Für den Alltag tue ich mich noch schwerer, irgendwelche Lehren aus 196 Seiten Lektüre zu ziehen. Es gibt mehr Zufälle im Leben, als wir meinen? Sicher doch – das relativiert dann also Erfolge und Mißerfolge. Die Beförderung hatte möglicherweise nur begrenzt mit meinen Leistungen und meinem Verhalten zu tun? Wohl kaum. Fast alle wesentlichen Dinge im Leben sind multikausal und untrennbar mit dem eigenen Verhalten verbunden. Ohne Einsatz keine Beförderung, ohne vorausschauendes Fragen am Bahn-Schalter keine alternative Verbindung bei Verspätungen. In welchen Fällen der Zufall mich jedoch aus meiner Eigenverantwortung entläßt, und wo ich mich doch an die eigene Nase fassen soll oder darf, wird nicht so recht deutlich. Auch wenn man fast das Gefühl bekommt, daß alle Investmentbanker außer ihm immer nur Glück hatten und sowieso dumm sind.
So weit, so nachvollziehbar. Warum es jedoch für diese Botschaften erforderlich ist, die Nase so hochzutragen, daß es beinahe hineinregnet, ist mir nicht begreiflich. Sätze wie „both of us surround ourselves with scholars and scientists, not businessmen (talking to successful scientists is a good discipline to aovid pedestrianism in our own thinking)” hinterlassen bei mir einen bitteren Geschmack im Lektüregedächtnis.
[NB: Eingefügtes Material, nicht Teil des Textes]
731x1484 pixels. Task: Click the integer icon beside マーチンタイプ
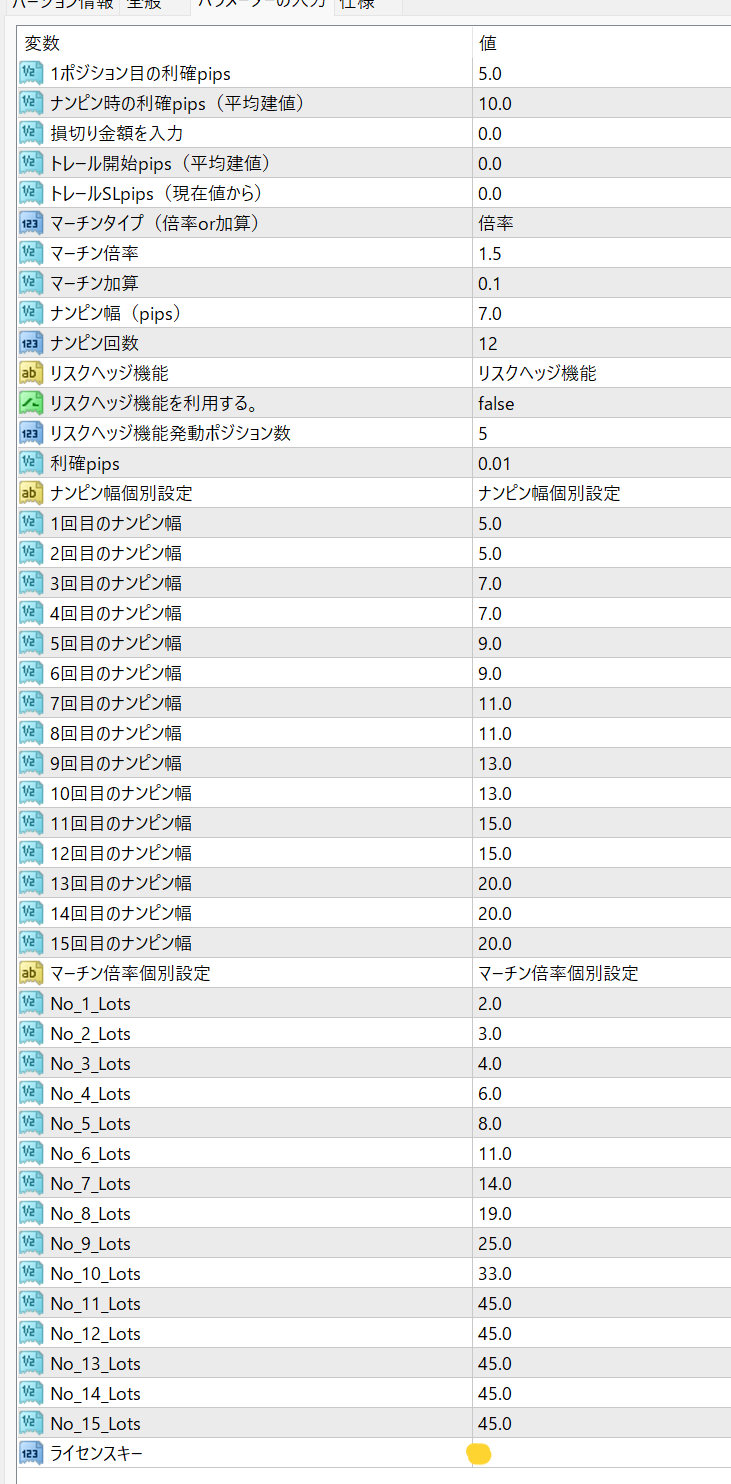click(x=31, y=223)
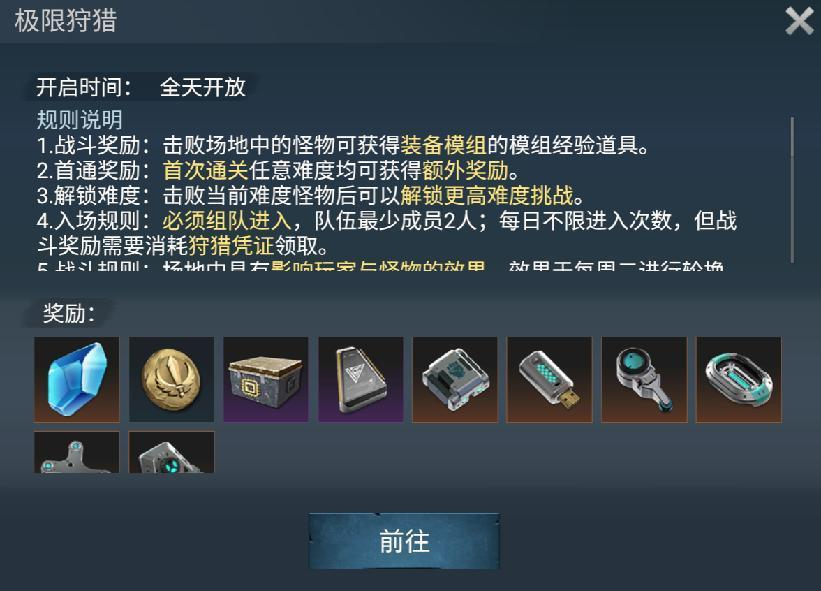Tap the oval teal ring module reward
The width and height of the screenshot is (821, 591).
739,380
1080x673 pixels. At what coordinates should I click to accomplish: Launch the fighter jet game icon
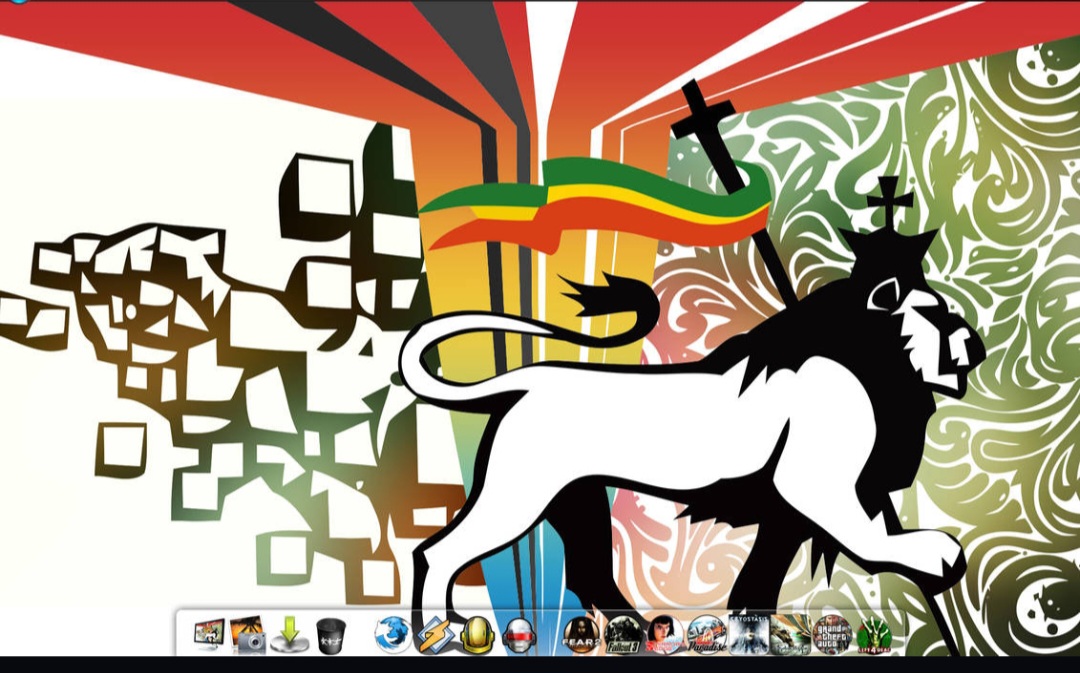tap(790, 634)

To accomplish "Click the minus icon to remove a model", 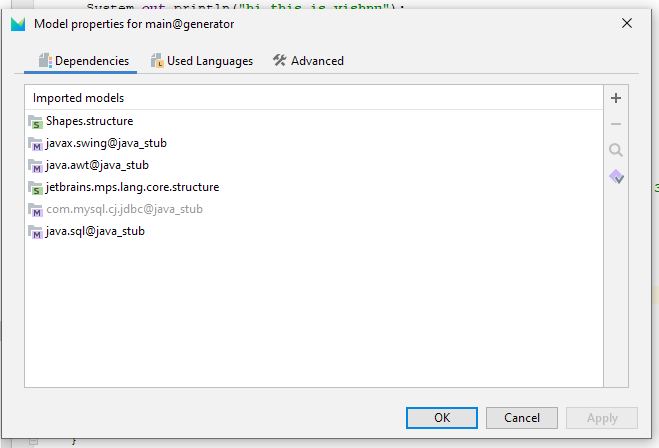I will point(616,124).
Überhaupt bin ich immer wieder über allerlei persönliche Einlassungen gestolpert, die in ihrer einheitlichen Selbstdarstellung irgendwann ermüdend waren – auch wenn Wikipedia mir das als Stilmittel verkaufen möchte. Die endlosen ironischen Seitenhiebe auf MBAs und andere „non-trained” oder „non-scientist” Personen verloren nach 100 Seiten ebenfalls ihre Originalität. Vielleicht liegt es in der Natur des populärwissenschaftlichen Sachbuchs, daß das Wort „ich” allzu oft vorkommt (und hier sitze ich möglicherweise im Glashaus und werfe Steine), aber mir verleidet das die Lektüre. Davon abgesehen ist die Vielfalt der Themen, Beispiele, Argumentation so kapriziös und zappelig, daß ich mich an das Verhalten hyperaktiver Kinder erinnert fühle – alles anfange, aber nichts zu Ende bringen.
Ich habe mehr über Zufälle und Wahrscheinlichkeiten nachgedacht, als je zuvor, ich habe gedankliche Konzepte gelesen, die mir bedenkenswert scheinen, ich habe anfangs einige Male lächeln müssen, und war durchaus unterhalten von der ein oder anderen Banker-Anekdote – aber den ganz großen Hype, der um das Buch vor einigen Jahren gemacht wurde, kann ich nicht nachvollziehen. Dafür bleiben die Thesen zu vage, die einzelnen Bestandteile zu fragmentiert und die Beweisführung zu wenig stringent. Immerhin: wenn ich das nächste Mal beruflich scheitere, schiebe ich einfach alles auf dummen Zufall und berufe mich auf Taleb.